抄録
MCA1はシロイヌナズナのCa2+透過性機械受容チャネル候補として単離された遺伝子で、MCA2はMCA1の唯一の相同遺伝子である。シロイヌナズナの根において、mca1では変異によるCa2+取り込み量への影響がわずかであるのに対し、mca2では取り込みが大幅に低下する。また、MCA1が根の全域で発現しているのに対し、MCA2は細胞伸長域でのみ発現しており、根端において異なった発現パターンを示す。

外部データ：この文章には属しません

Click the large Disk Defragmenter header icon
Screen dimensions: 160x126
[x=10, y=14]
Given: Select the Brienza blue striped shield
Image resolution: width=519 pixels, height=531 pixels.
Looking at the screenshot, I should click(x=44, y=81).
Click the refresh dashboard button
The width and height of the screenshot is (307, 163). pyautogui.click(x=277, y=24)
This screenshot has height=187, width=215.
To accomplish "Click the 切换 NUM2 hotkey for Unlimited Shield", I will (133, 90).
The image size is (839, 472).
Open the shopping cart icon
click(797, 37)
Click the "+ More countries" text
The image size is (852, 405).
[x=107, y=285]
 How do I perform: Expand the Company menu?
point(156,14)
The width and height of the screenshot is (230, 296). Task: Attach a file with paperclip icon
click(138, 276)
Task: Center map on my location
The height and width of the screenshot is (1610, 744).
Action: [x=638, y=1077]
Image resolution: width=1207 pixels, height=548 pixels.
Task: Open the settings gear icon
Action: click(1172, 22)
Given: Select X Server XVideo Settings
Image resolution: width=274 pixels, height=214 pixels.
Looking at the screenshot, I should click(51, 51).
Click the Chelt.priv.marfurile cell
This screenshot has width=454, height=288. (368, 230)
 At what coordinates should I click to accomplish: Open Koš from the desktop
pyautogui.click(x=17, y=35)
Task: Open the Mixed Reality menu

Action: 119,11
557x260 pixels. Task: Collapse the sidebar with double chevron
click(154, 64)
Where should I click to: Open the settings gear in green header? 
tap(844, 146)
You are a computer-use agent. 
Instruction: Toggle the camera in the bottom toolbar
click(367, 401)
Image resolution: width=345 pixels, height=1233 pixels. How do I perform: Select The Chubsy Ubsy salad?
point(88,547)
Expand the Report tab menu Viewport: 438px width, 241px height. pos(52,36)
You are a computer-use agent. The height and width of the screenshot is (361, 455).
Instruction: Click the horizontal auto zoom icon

今回、MCA1とMCA2がシロイヌナズナの根端成長に及ぼす影響を細胞レベルで定量的に明らかにするため、その変異体の根端成長について動力学的解析を行った。mca1とmca2の解析を行った結果、mca1では変異による根端成長への影響がほとんどなかった。一方で、mca2では野生型に比べて細胞伸長域における体積増大速度と細胞体積に顕著な低下が見られた。この低下が生じた領域はMCA2の発現域と一致した。さらに二重変異体mca1mca2についての解析を行ったところ、mca2と同じ領域で体積増大速度と細胞体積に低下が見られたが、その低下の幅はmca2より小さかった。これらの結果から、MCA2によるCa2+取り込みが根端成長に直接的な影響を与える一方で、おそらくMCA1による微量のCa2+取り込みが何らかのシグナルとしての役割を果たし、二重変異体の根端ではその影響が顕在化している可能性が示唆される。